Posted to dev@spamassassin.apache.org by Warren Togami <wt...@redhat.com> on 2009/07/08 05:39:56 UTC

normalize_charset option impact?

> ***************************************************************************
> NOTE: the optional Encode::Detect module is not installed.
>
>   If you plan to use the normalize_charset config setting to detect
>   charsets and convert them into Unicode, you will need to install
>   this module.

What is the performance impact of using normalize_charset?

Why is this not required by default?

Is this necessary to filter mail for Asian languages?

Warren Togami
wtogami@redhat.com

Re: normalize_charset option impact?

Posted by Justin Mason <jm...@jmason.org>.
it allows body rules to be written in UTF8, but still match text
written in other charsets.

This is useful if you want to match the *text*, rather than the actual
*bytes* that are being spammed.  in my opinion though, spammer
patterns can be matched as strings of bytes, since that's how the
spammers send them, so I don't recommend it.
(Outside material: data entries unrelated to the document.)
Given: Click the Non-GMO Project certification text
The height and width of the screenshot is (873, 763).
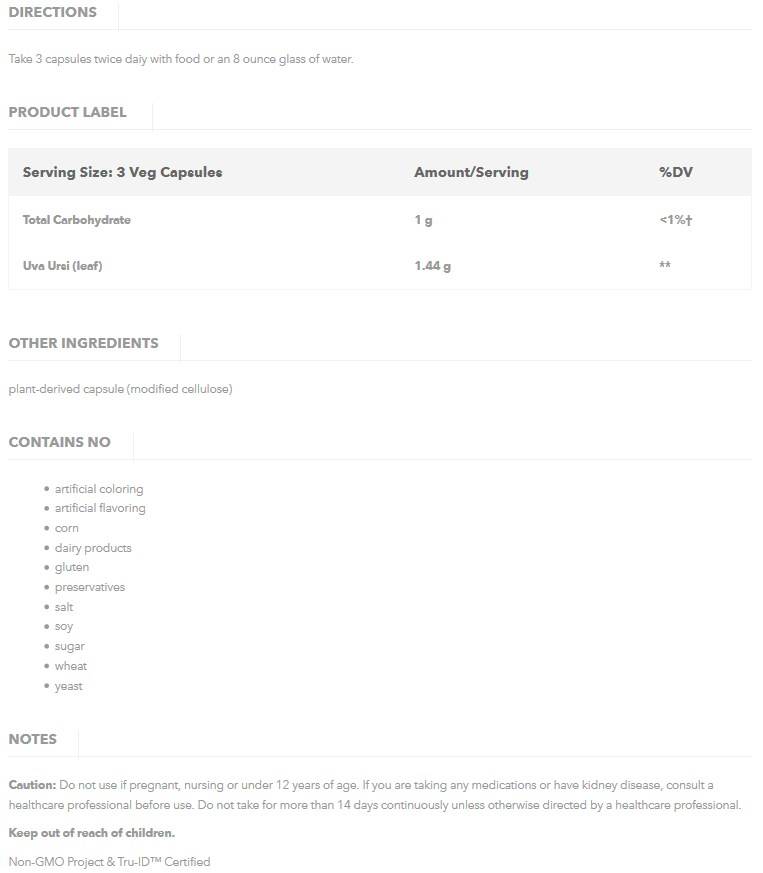Looking at the screenshot, I should 109,861.
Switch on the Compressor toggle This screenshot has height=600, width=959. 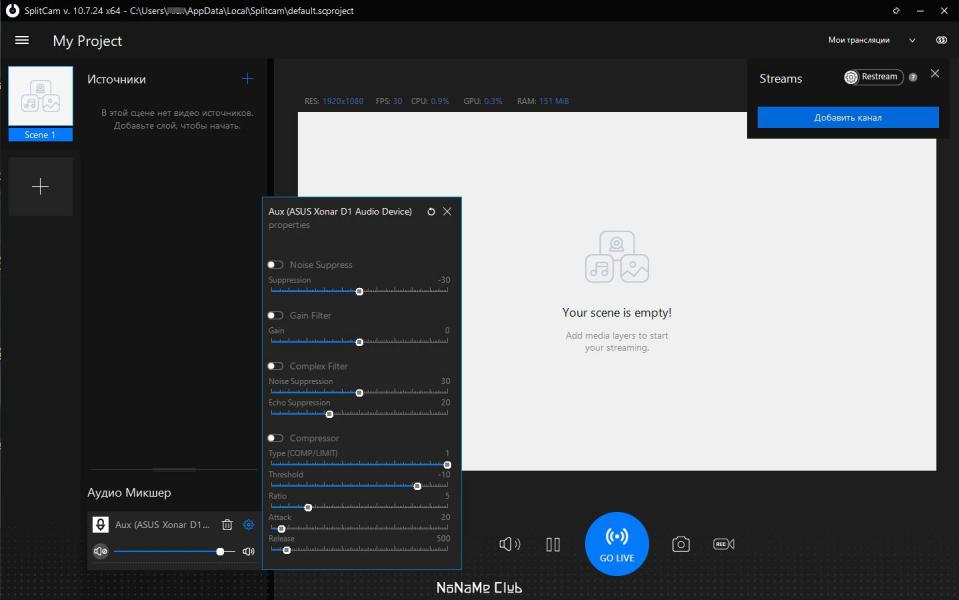pyautogui.click(x=275, y=439)
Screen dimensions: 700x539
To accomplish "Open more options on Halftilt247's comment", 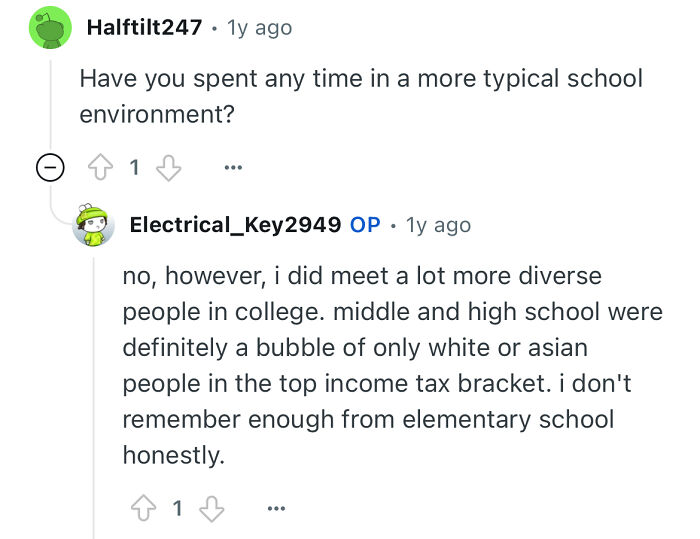I will (x=232, y=169).
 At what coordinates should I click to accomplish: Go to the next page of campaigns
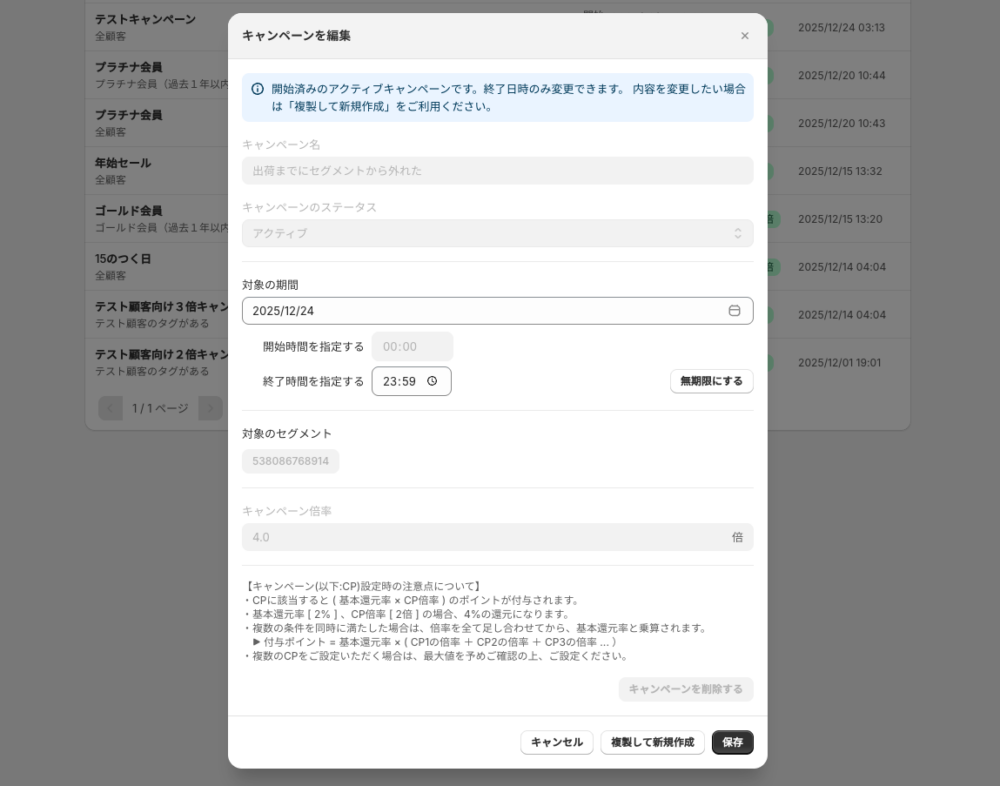(x=210, y=408)
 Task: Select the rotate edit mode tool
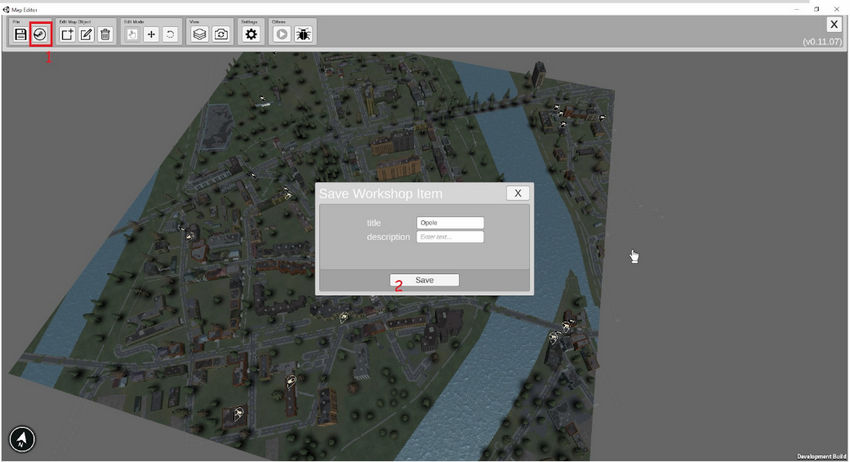pyautogui.click(x=170, y=34)
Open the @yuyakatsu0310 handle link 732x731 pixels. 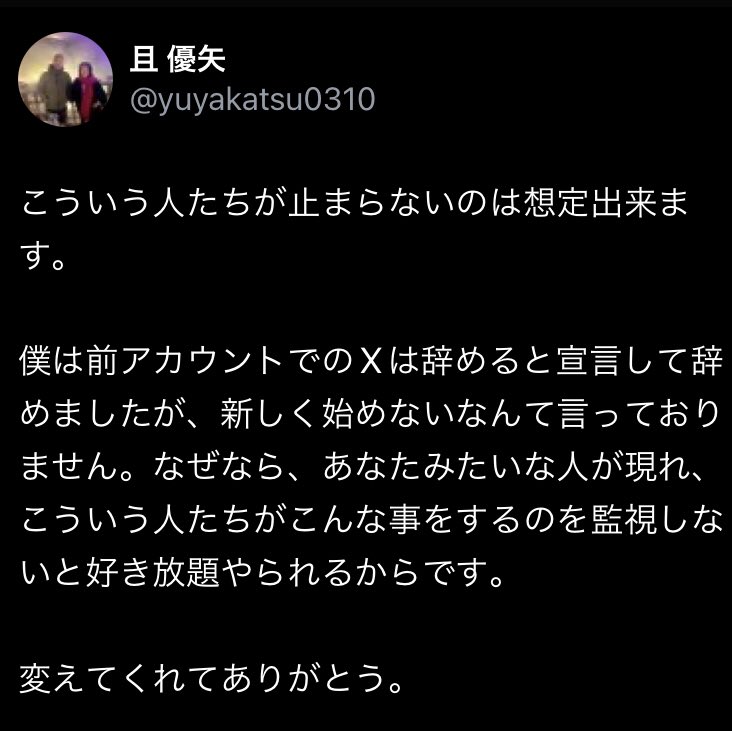pos(253,99)
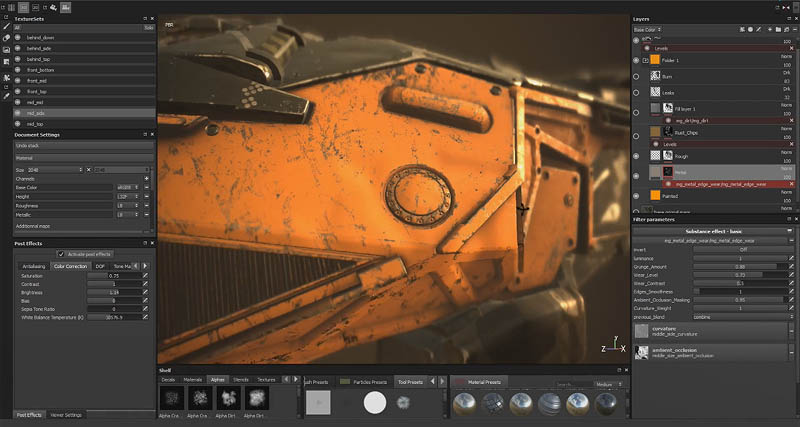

it's probably more useful for people who want to make corporate policy
rules (matching profanity etc.)

--j.

On Wed, Jul 8, 2009 at 04:39, Warren Togami<wt...@redhat.com> wrote:
>>
>> ***************************************************************************
>> NOTE: the optional Encode::Detect module is not installed.
>>
>>  If you plan to use the normalize_charset config setting to detect
>>  charsets and convert them into Unicode, you will need to install
>>  this module.
>
> What is the performance impact of using normalize_charset?
>
> Why is this not required by default?
>
> Is this necessary to filter mail for Asian languages?
>
> Warren Togami
> wtogami@redhat.com
>
>

Re: normalize_charset option impact?

Posted by Mark Martinec <Ma...@ijs.si>.
On Wednesday 08 July 2009 05:39:56 Warren Togami wrote:
> >NOTE: the optional Encode::Detect module is not installed.
> >   If you plan to use the normalize_charset config setting to detect
> >   charsets and convert them into Unicode, you will need to install
> >   this module.
>
> What is the performance impact of using normalize_charset?
>
> Why is this not required by default?

It can be really slow with some rules (by a factor of 30), see:

  https://issues.apache.org/SpamAssassin/show_bug.cgi?id=5691

I admit I lost interest in it and just turned it off, as my problem report
was dismissed as invalid two years ago.

> Is this necessary to filter mail for Asian languages?

Don't know.

  Mark